Design/methodology/approach
A pilot uncontrolled, cross-sectional, single-centred study was conducted at the outpatient pharmacy of a tertiary acute care hospital. Under ERS, prescriptions were dispensed without clinical review and counselling for patients refilling prescription medications. Efficiency was assessed by comparing processing times of ERS prescriptions with regular prescriptions. Safety was assessed by independent review of prescriptions by two pharmacists. Patient acceptance was assessed by a survey.
Findings
ERS reduced processing time of prescriptions by more than 30 per cent compared to the regular fill process. ERS was generally safe for patients, with drug-related problems identified in only one prescription which may have warranted closer monitoring.

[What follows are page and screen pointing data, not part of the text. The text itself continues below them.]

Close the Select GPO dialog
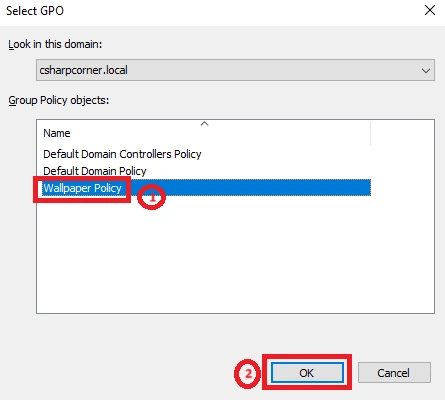The image size is (445, 400). coord(430,10)
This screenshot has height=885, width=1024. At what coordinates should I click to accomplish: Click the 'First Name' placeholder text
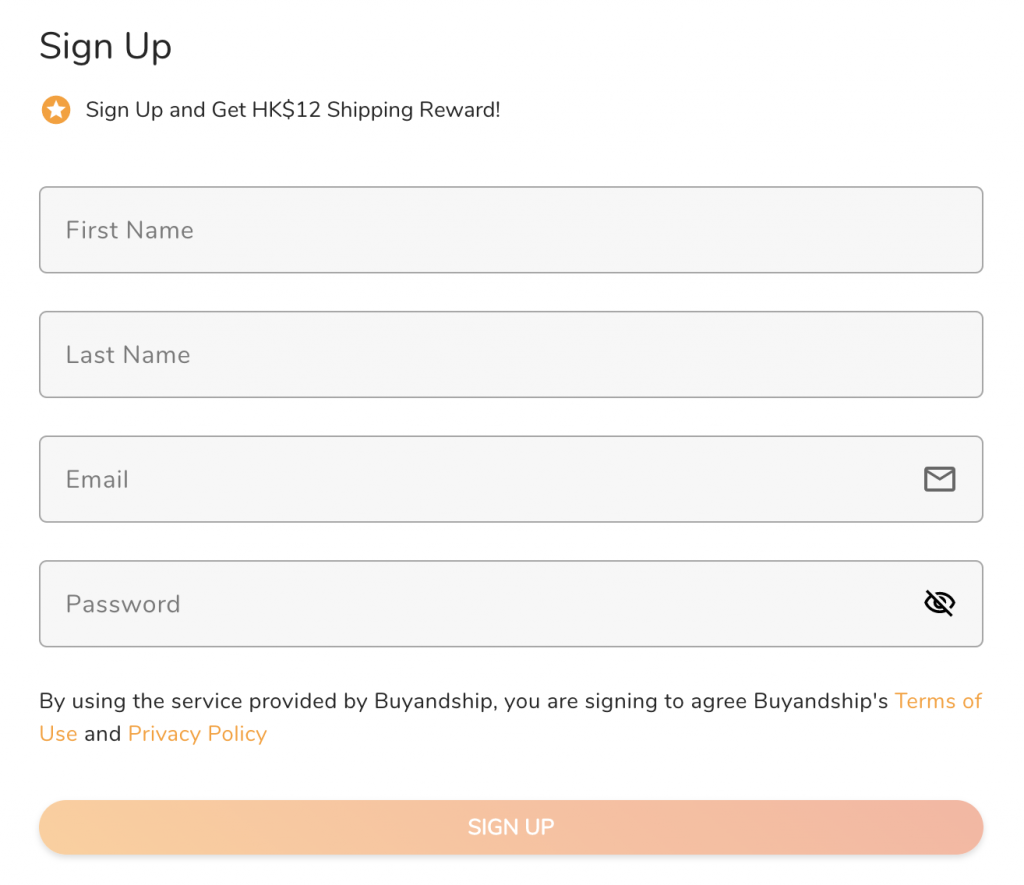click(130, 230)
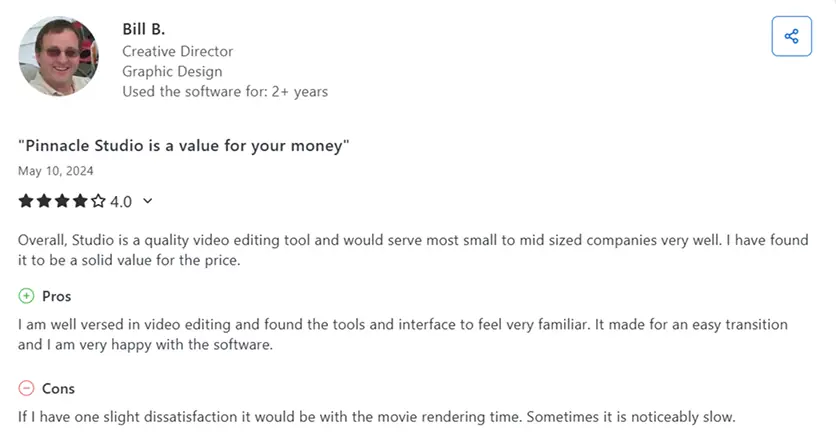The width and height of the screenshot is (836, 445).
Task: Click the reviewer name Bill B.
Action: (143, 29)
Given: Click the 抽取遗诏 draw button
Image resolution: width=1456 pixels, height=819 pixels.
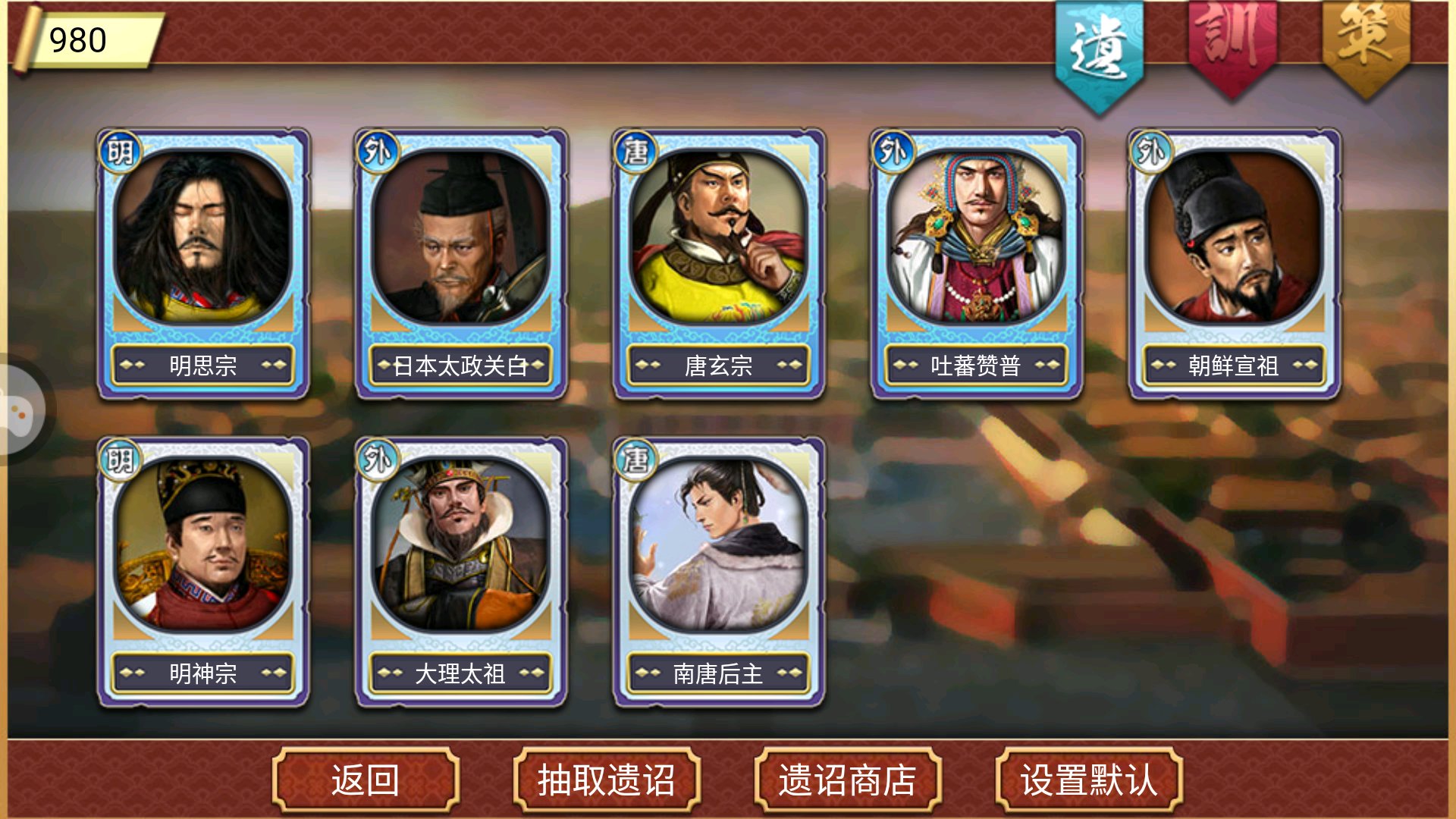Looking at the screenshot, I should 607,780.
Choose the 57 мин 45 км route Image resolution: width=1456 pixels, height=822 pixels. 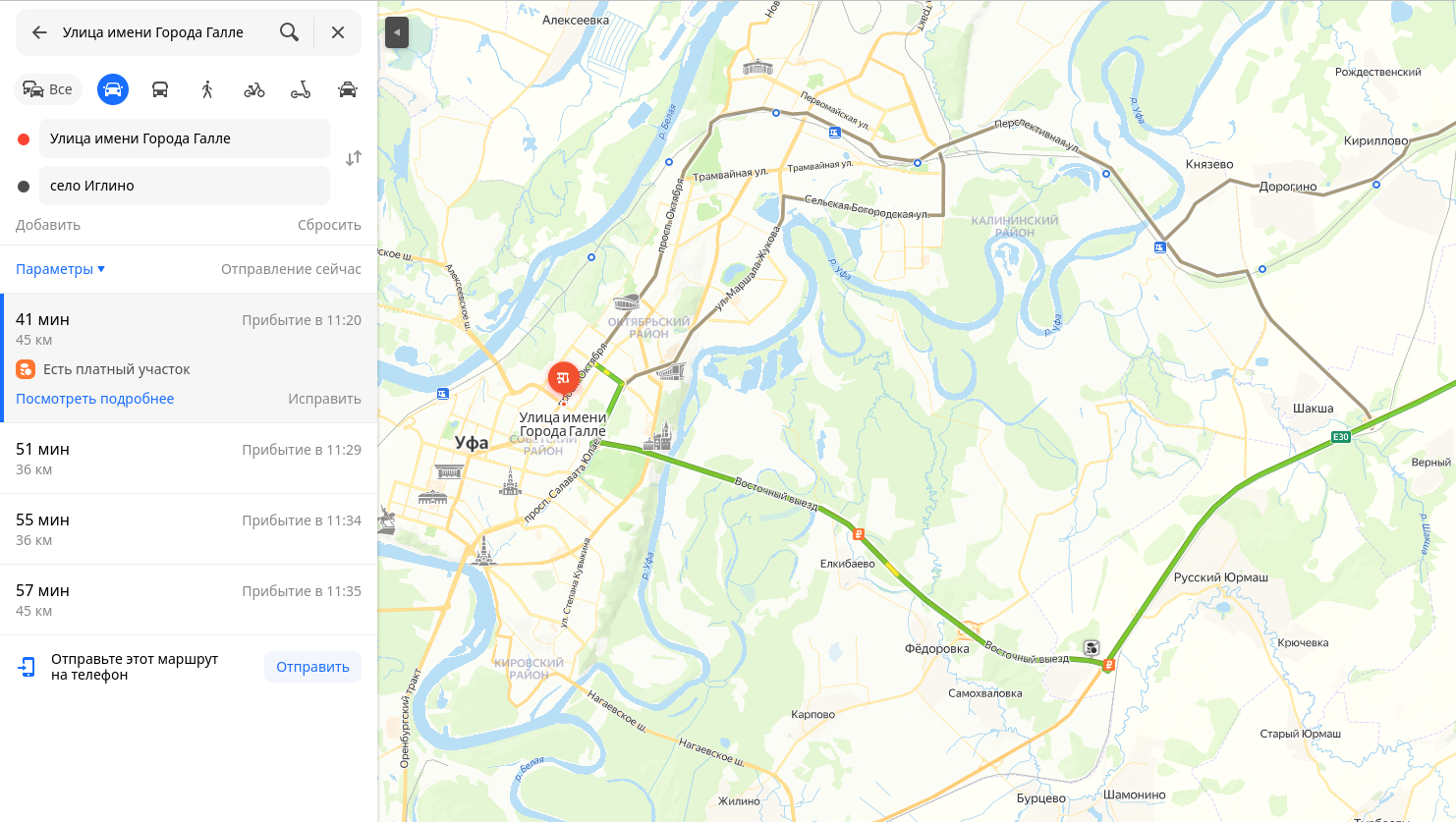(x=189, y=600)
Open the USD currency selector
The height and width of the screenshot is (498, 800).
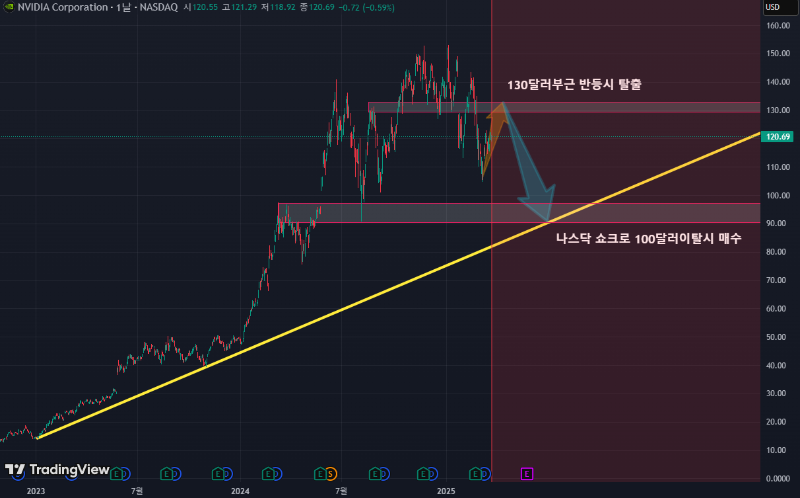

It was accepted by patients who opted for the service, as 91.4 per cent agreed or strongly agreed that they were satisfied with the service.
Research limitations/implications
The study was conducted on a small convenience sample of patients in a single centre, with no control group.
Practical implications
Results showed that ERS was efficient, safe and well-accepted for select patients refilling their prescriptions. This leads to shorter waiting times and greater patient satisfaction.
Originality/value
This is the first published study that has explored the feasibility of an express prescription refill service. Despite some limitations, this study showed that omitting prospective clinical review and patient counselling for a defined population segment is safe, and can reduce processing time and improve patient satisfaction.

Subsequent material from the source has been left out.